* Begin ENTRIES *

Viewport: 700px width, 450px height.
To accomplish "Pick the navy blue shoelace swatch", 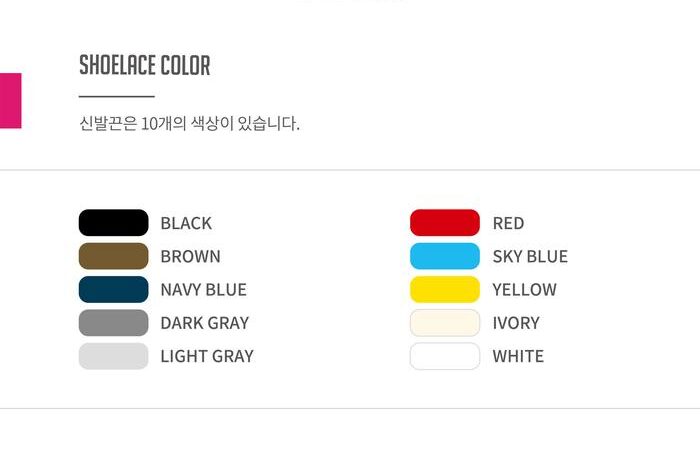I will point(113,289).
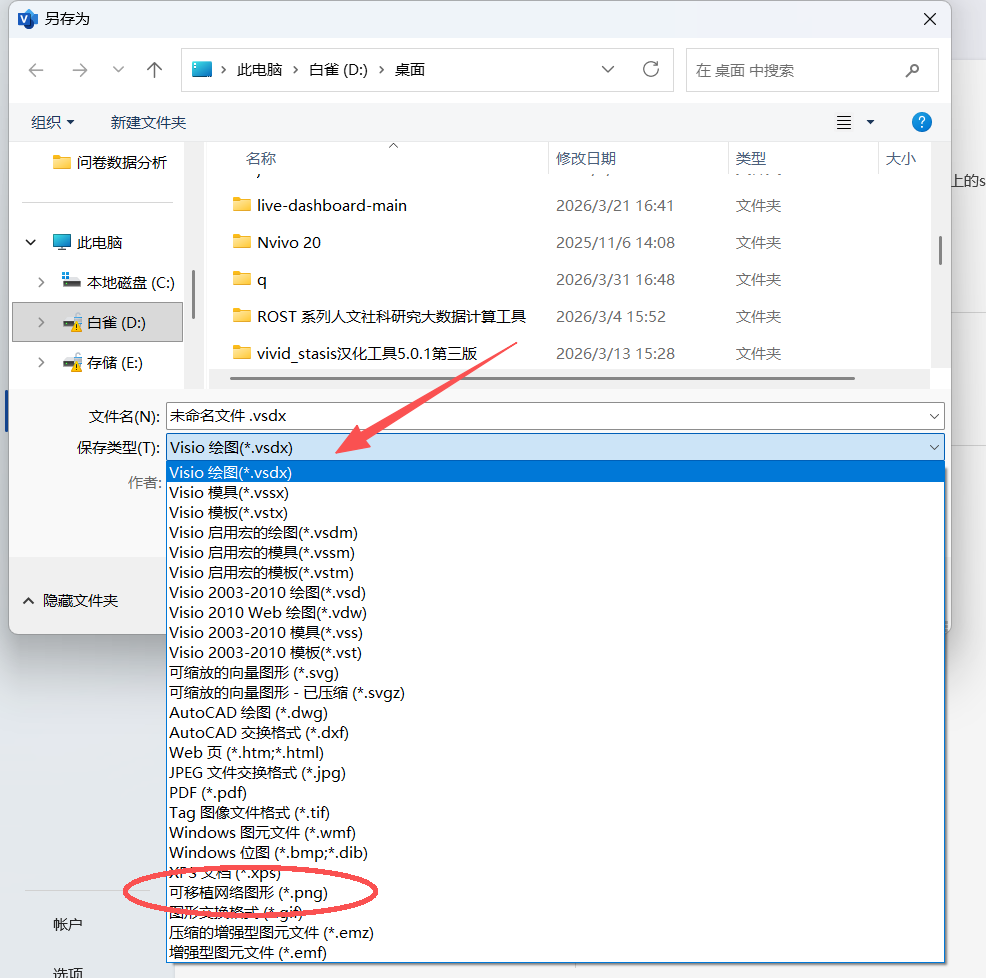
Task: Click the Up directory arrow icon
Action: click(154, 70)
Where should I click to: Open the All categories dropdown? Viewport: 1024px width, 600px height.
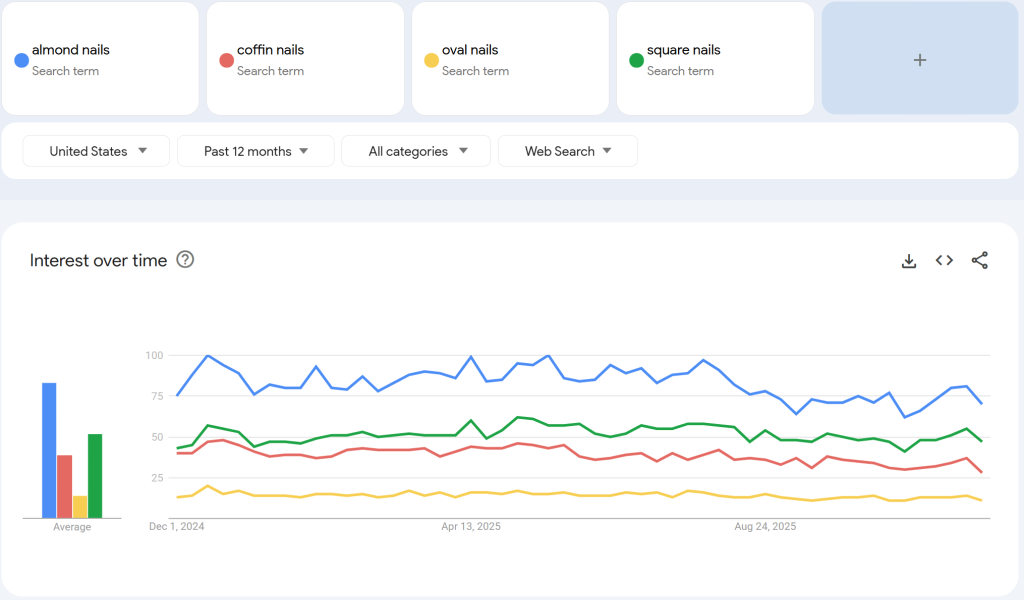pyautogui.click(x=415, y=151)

* End ENTRIES *
* Begin ENTRIES *

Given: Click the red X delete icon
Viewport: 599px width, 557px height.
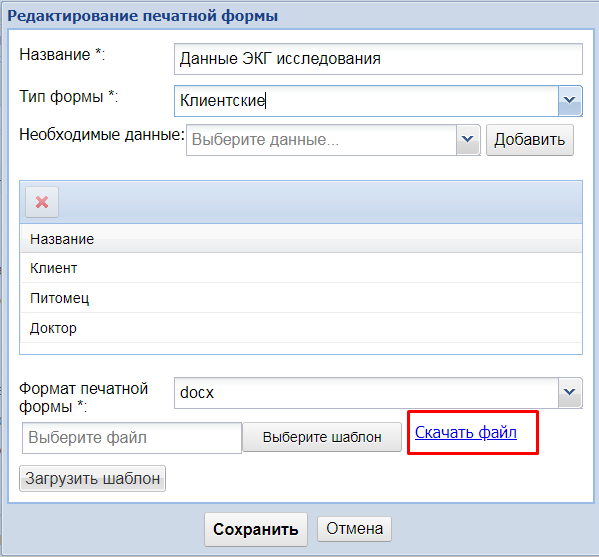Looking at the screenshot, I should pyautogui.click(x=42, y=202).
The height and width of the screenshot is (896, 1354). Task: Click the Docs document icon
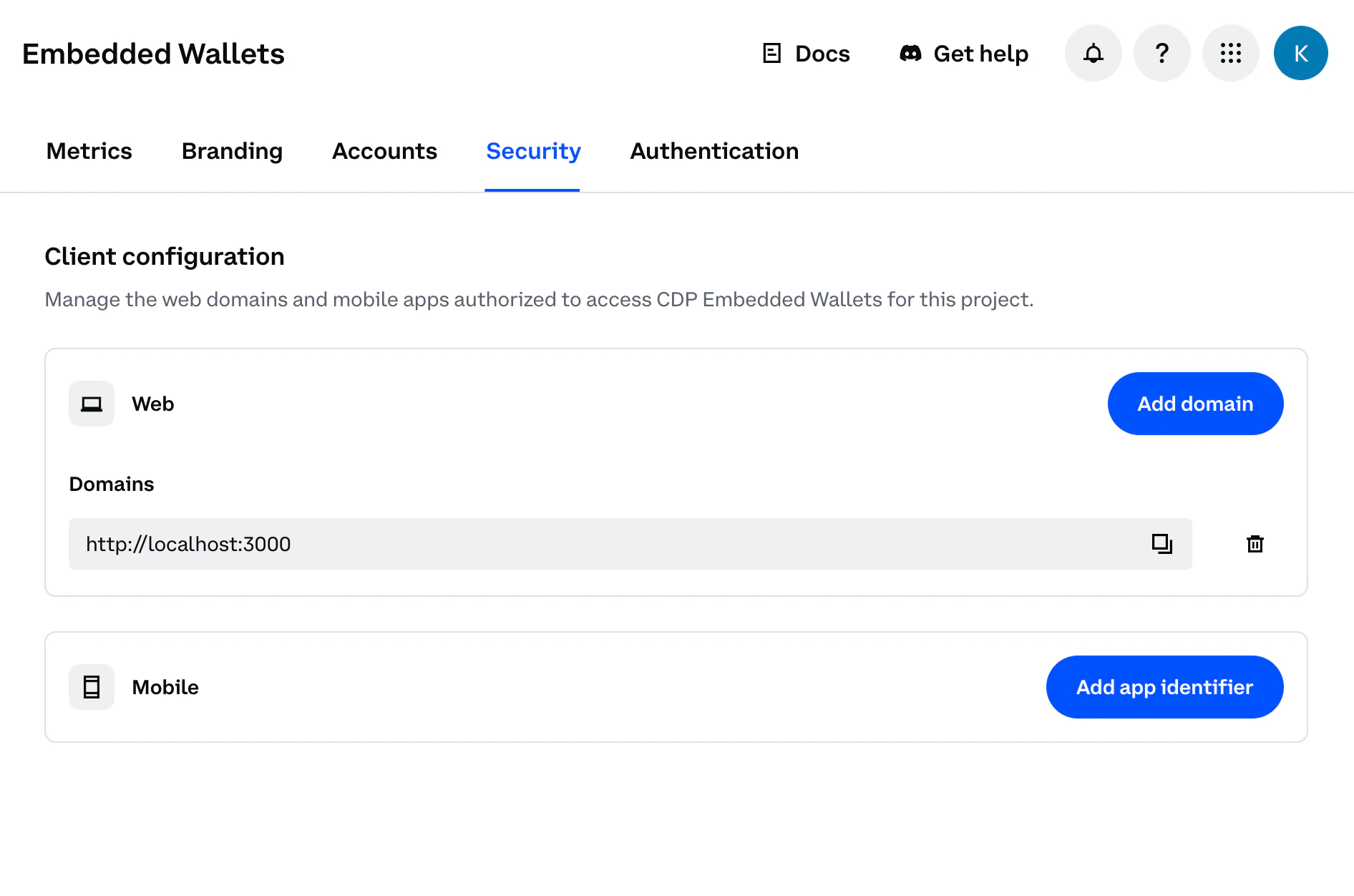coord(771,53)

* End ENTRIES *
* Begin ENTRIES *

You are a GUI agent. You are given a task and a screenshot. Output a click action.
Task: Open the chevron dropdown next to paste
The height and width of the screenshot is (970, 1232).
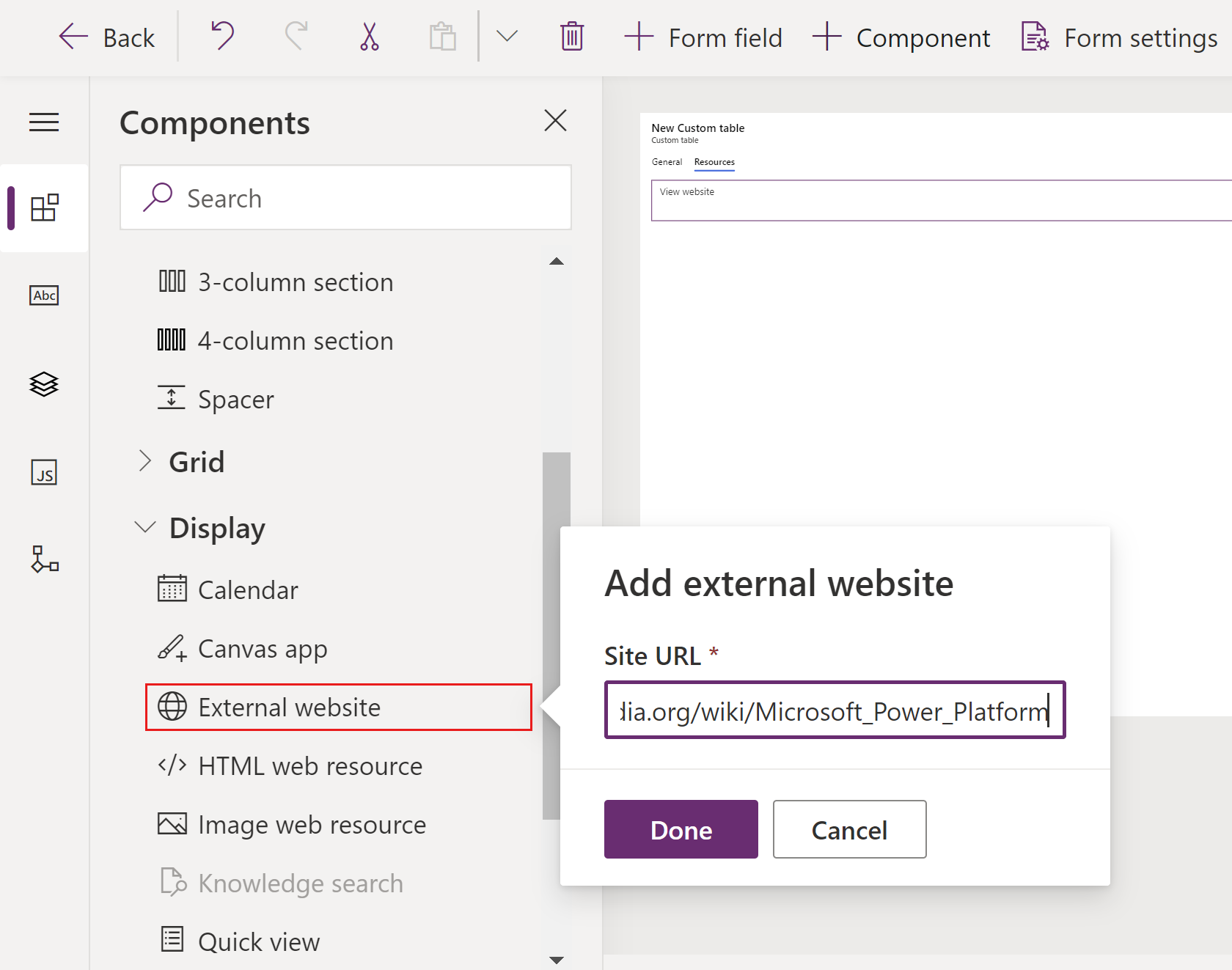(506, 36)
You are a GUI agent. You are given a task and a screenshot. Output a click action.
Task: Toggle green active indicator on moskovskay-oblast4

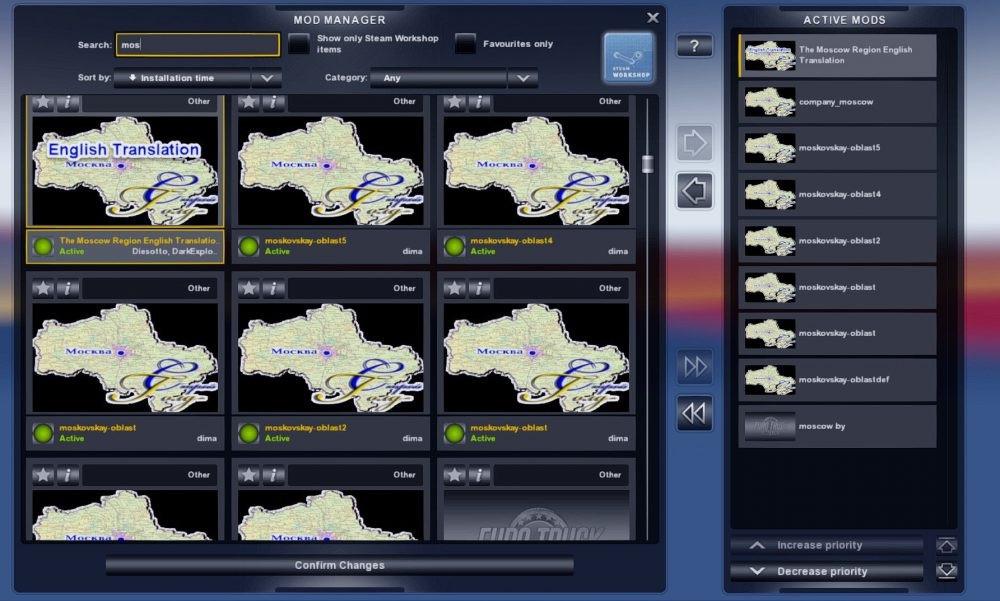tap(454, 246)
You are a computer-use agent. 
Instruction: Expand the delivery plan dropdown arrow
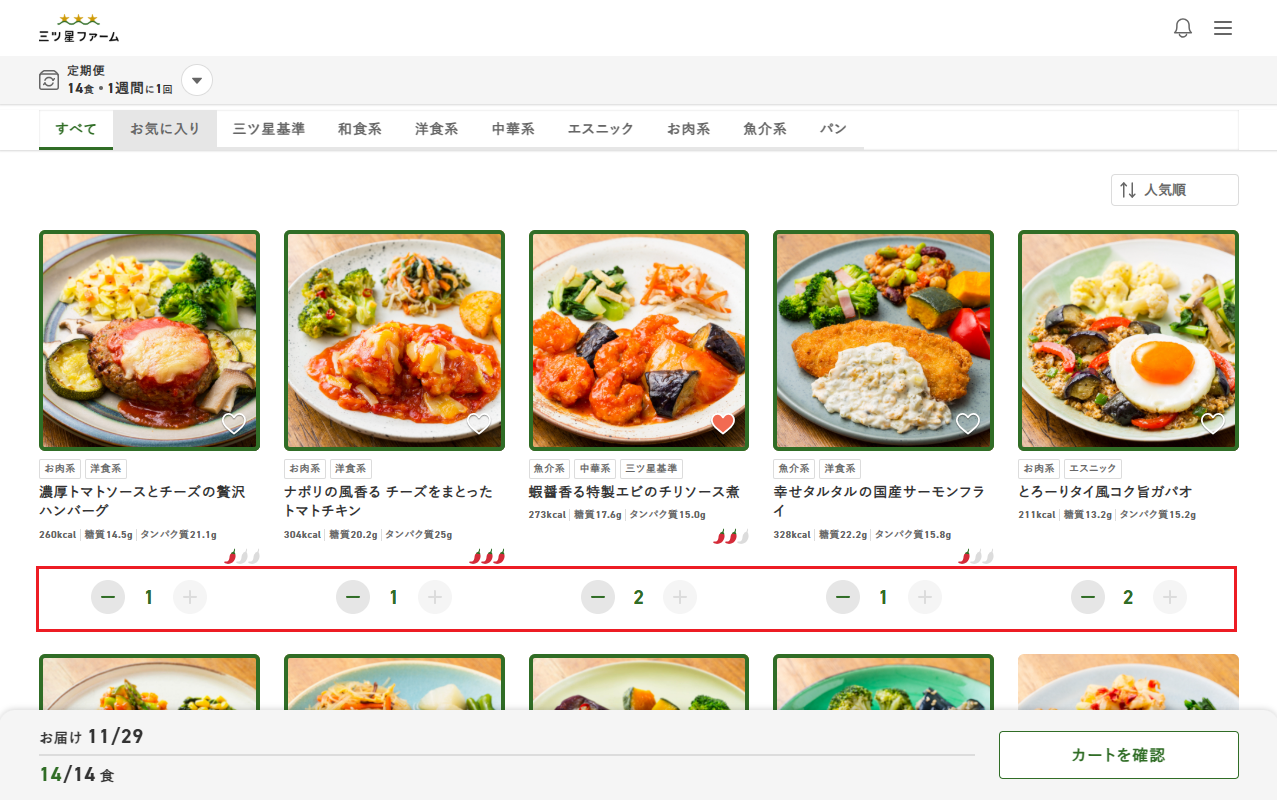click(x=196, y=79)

* End ENTRIES *

§ TASK STATEMENT:
Return, word for word, the part of the material that opens with the line containing "The height and width of the screenshot is (896, 1354)." and closes with the line containing "coord(771,53)", leaving out the pictures.

§ TASK SOLUTION:
The height and width of the screenshot is (896, 1354). Task: Click the Docs document icon
coord(771,53)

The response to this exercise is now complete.